Frankly, “What is missing in most colleges and universities is a well-defined sense of direction for administrators and faculty alike that goes beyond vague platitudes about teaching, research, and good citizenship. Why does the institution exist in the first place? Who are its constituents? What is it trying to accomplish?” (p. 58). The failure to answer such questions suggests the failure of today’s universities!

Much of the problem is simply bigness! Small schools, just by virtue of limitations and face-to-face contacts, better deal with the deep needs ot today’s collegians. As John Henry Newman said, “‘A University is, according to the usual designation, an Alma Mater, knowing her children one-by-one, not a foundry or a mint, or a treadmill'” (P. 144). Students need direction, supervision, moral examples! University professors glibly escape responsibility, pretending to believe that students should be abandoned to “think for themselves,” thus delivering them to the totalitarianism of peer pressure.

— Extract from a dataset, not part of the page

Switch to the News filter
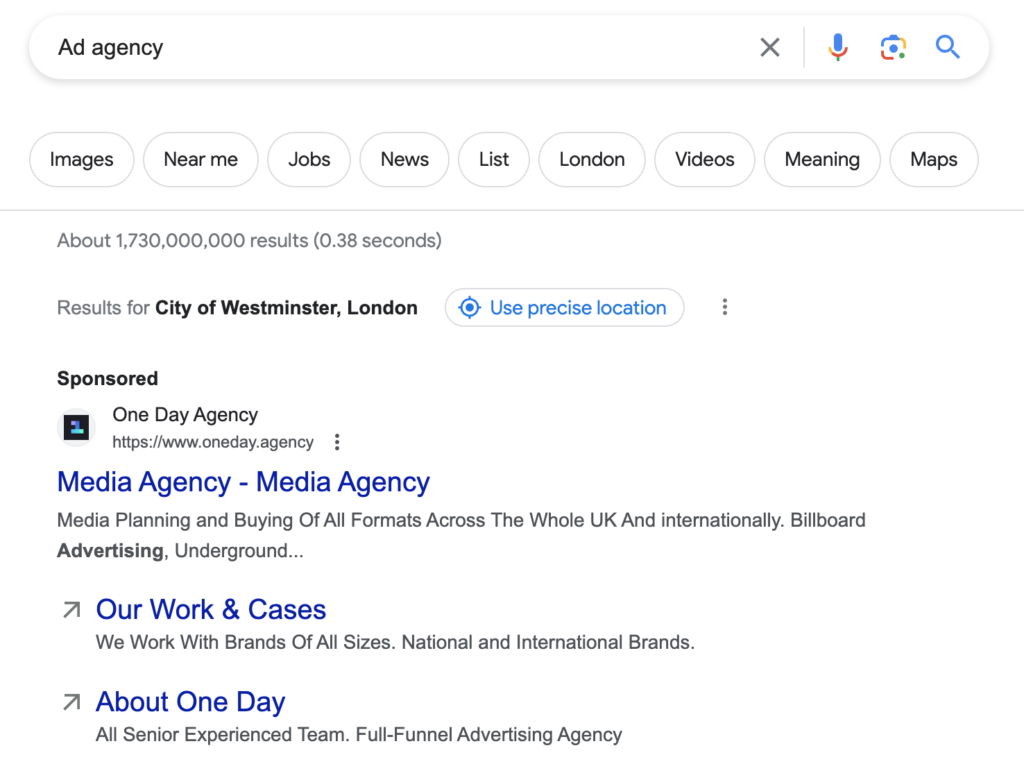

The authors plead for radical restructuring of university life. Undergraduates rather than professors should get primary attention. Professors should teach, not research and engage in grantsmanship. Monies invested in high-tech, and highly expensive, frills (e.g. PCs in every dorm room) should be given programs which clearly address authentic needs. A “curricular counterrevolution” should bring back to the learning experience a common core of basic studies. Campus organizations, religious groups, need encouraging.

This is a fine diagnosis of today’s university culture. On the whole it is a disturbing portrait. Yet, having taught in Nazarene colleges for more than three decades, what struck me is this: what Willimon and Naylor long for is basically evident (despite large shortfalls) on Christian college campuses! Reading such treatises should strengthen our resolve to maintain our traditions!